Im ersten Beitrag »Affective Neuroscience« gibt Laura Otis einen instruktiven Überblick über die neurowissenschaftliche Emotionsforschung seit Ende des 19. Jahrhunderts und geht auch auf Kritik ein (z.B. Grubbs). Ihre Forschung basiert auf Arbeiten von G. Gabrielle Starr »by using craft analysis to examine fiction writers’ evocations of multisensory imagery«. (21) Das Verfahren der »craft analysis« ist in der deutschen Literaturwissenschaft bislang unbekannt. Die ›Schreibtechnik-Analyse‹ kommt aus dem an US-amerikanischen Universitäten etablierten creative writing-Umfeld. Mittlerweile hat sich ein eigenes Publikationsfeld zur Schreibtechnik entwickelt, das auch Emotionen in den Mittelpunkt stellt, z.B. The Emotion Thesaurus. A Writer’s Guide to Character Expression (2012), ein weitverbreitetes writing-craft-book von Angela Ackermann und Becca Puglisi.[1] Der Begriff craft wird in der einschlägigen literaturwissenschaftlichen Forschung und der creative writer-community auch style oder technique gleichgesetzt bzw. als craft technique analysiert. Im Unterschied zur literary analysis soll mit der craft analysis die Schreibtechnik des Autors/der Autorin ohne Interpretation untersucht werden. Aus Perspektive der deutschen Literaturwissenschaft ähnelt das Verfahren der Stilanalyse. Otis sieht ein großes Potential darin, die Schreibtechnik-Analyse der creative writer-community, literaturwissenschaftliche Interpretationen und naturwissenschaftlich-empirische Studien gleichberechtigt zur Untersuchung menschlicher Emotionen einzusetzen. Dabei kehrt sie das übliche hierarchische Verhältnis von Literaturwissenschaft und Naturwissenschaft um. Die Neurowissenschaft kann durch die literarische Schreibtechnik-Analyse lernen: »Literary craft analysis, which explores how writers create artistic effects, offers a rich resource for neuroscientists who study emotions.« (15)

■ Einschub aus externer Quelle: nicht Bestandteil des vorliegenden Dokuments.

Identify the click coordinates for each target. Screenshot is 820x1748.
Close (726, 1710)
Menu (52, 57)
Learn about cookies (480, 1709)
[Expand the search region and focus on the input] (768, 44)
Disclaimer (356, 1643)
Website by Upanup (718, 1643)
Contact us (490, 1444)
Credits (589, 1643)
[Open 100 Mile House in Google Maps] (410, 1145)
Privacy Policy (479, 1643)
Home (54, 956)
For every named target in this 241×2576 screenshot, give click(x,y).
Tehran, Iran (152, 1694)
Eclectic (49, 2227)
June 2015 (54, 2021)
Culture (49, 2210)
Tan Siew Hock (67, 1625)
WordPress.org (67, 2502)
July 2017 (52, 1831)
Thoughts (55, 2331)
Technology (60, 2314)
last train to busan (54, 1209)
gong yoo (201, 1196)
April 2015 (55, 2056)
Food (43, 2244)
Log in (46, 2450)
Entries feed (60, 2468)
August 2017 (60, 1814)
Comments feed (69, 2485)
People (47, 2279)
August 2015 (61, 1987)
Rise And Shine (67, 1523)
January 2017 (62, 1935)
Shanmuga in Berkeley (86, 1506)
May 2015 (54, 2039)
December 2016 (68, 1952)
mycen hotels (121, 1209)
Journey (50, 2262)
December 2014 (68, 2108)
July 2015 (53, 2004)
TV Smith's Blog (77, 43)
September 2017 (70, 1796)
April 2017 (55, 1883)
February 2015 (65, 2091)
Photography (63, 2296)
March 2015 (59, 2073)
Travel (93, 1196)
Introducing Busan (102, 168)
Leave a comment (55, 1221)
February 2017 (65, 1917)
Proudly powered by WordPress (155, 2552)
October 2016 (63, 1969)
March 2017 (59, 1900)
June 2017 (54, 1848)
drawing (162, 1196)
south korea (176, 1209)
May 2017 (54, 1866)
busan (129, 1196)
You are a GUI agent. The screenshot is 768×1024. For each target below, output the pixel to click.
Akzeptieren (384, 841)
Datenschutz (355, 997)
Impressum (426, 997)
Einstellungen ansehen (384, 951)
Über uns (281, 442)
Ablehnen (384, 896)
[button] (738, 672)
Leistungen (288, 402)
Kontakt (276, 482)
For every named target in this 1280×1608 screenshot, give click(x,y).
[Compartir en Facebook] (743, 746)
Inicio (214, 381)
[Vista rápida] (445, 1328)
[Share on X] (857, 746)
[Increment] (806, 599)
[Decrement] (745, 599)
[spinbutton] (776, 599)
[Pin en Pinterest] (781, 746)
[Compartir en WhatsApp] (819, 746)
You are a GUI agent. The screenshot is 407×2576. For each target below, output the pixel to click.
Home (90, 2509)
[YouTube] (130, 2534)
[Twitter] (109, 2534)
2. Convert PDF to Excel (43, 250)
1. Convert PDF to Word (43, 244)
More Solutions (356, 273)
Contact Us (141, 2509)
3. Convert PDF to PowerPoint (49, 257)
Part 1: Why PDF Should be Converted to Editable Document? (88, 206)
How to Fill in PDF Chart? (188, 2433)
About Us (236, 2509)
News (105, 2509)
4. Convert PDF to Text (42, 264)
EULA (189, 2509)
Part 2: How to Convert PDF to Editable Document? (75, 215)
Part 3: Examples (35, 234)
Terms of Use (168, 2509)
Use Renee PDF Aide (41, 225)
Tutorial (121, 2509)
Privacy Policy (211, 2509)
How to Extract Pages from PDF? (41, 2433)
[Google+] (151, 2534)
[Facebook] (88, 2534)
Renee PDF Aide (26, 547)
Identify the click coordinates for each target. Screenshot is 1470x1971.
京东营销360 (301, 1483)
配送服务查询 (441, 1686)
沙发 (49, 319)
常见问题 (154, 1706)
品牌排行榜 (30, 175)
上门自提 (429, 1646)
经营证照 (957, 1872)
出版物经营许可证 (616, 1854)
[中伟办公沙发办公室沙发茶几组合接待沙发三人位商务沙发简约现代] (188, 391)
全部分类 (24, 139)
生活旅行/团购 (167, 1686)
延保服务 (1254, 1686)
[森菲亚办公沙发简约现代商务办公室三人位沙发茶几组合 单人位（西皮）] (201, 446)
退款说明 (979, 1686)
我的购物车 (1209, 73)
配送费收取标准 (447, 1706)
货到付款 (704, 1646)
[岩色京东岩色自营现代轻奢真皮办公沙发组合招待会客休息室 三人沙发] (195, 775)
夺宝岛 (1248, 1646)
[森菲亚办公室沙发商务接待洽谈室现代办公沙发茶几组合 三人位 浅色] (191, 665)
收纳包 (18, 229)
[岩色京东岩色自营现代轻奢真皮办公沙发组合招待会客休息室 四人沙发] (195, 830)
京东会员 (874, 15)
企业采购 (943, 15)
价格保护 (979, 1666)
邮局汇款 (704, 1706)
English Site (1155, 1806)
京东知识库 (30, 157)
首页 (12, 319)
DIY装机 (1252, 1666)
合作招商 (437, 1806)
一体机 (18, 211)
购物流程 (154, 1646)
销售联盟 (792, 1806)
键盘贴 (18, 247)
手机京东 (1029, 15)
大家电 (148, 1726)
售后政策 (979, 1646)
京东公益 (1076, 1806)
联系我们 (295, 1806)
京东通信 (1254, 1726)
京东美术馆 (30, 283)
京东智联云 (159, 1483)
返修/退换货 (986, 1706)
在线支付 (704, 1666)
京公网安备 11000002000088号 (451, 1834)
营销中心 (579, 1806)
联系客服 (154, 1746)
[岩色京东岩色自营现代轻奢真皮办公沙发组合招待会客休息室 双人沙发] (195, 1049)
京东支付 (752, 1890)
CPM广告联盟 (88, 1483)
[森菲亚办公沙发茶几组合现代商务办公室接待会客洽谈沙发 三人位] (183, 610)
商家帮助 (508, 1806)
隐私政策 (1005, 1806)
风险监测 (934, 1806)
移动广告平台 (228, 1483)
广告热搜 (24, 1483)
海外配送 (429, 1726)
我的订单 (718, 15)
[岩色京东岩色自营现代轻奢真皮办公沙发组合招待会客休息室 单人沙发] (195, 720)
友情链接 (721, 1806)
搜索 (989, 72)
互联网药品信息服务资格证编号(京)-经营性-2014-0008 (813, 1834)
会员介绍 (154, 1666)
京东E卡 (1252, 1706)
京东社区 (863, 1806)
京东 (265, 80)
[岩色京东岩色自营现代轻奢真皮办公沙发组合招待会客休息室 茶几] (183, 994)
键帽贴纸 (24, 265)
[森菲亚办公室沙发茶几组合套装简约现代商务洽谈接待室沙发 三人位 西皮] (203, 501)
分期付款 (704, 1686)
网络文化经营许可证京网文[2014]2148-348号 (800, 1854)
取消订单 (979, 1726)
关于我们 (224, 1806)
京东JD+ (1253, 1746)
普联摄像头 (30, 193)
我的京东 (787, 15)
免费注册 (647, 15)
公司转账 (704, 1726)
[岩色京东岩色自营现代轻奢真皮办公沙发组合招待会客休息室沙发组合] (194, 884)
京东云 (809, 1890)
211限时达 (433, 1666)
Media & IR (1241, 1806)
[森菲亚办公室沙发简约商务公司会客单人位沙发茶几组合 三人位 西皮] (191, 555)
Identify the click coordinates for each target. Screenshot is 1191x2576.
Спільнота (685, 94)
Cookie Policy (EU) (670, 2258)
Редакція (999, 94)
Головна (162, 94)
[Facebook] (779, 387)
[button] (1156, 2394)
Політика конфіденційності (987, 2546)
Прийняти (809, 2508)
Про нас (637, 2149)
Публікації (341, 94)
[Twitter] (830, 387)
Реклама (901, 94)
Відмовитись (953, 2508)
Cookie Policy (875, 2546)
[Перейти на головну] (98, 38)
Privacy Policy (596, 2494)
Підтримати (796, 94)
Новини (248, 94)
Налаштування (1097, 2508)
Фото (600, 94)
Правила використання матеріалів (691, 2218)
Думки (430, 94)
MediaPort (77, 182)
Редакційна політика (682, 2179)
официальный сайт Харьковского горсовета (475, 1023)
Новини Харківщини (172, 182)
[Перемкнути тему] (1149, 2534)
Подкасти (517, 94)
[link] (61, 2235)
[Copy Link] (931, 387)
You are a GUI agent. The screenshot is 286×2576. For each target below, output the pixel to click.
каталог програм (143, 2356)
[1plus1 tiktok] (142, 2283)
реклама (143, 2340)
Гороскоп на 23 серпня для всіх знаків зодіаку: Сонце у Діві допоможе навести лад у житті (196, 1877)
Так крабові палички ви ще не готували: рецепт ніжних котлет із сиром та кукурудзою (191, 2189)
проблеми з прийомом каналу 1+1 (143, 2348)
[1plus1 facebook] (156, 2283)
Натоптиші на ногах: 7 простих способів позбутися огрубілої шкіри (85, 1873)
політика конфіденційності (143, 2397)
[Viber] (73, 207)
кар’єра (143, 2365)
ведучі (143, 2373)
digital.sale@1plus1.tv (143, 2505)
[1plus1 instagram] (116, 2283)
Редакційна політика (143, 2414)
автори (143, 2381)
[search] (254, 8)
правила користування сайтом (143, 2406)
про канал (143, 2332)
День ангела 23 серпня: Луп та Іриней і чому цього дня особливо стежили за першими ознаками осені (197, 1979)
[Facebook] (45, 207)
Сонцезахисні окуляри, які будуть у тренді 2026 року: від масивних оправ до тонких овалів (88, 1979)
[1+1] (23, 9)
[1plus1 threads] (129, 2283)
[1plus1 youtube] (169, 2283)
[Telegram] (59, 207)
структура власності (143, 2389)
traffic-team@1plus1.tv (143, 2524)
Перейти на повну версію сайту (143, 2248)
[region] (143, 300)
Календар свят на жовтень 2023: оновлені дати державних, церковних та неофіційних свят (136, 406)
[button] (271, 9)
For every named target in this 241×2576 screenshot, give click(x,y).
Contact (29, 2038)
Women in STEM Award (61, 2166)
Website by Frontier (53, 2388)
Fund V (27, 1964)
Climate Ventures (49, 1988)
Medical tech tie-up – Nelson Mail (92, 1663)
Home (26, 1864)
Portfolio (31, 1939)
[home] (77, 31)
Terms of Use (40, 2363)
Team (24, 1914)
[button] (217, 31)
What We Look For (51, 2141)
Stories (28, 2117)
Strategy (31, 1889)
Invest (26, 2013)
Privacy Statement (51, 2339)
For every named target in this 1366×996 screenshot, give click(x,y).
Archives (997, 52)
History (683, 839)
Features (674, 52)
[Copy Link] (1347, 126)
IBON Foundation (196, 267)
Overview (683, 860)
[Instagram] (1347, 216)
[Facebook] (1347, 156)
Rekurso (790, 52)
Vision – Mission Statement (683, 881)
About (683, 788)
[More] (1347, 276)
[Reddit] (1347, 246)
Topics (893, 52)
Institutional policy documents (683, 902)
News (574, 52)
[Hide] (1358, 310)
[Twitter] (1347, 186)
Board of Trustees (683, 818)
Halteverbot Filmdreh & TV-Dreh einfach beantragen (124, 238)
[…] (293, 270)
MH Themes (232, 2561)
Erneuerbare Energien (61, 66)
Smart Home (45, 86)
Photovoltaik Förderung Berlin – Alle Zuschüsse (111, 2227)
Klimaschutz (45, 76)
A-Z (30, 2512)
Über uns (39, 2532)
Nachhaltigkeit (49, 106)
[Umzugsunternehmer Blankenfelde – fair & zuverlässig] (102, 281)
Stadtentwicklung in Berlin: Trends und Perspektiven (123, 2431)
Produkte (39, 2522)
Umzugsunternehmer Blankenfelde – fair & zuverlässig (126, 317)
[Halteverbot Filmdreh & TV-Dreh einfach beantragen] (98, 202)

Im zweiten Aufsatz stellt Wendy J. Truran die vielberufene affect theory vor, wobei sie ihren Methodencharakter verneint und sie als ›dynamisches Feld‹ zur Erforschung von Körpern, Welten und bewegenden und bewegten Kräften zwecks Beziehung beschreibt. Als zentrale Begriffe nennt Truran affect und body. Als die beiden bestimmenden Richtungen der affect studies sieht sie die Spinoza/Deleuze-Linie und die »Feminist/Queer/Cultural«-Linie. Charakteristisch für die postmoderne Position ist ihr Verständnis von ›to be affected‹: »To ›affect and be affected‹ means that our capacity is changed in some way by the impact of an encounter with something: a body, an object, an idea, or an emotion.« (26)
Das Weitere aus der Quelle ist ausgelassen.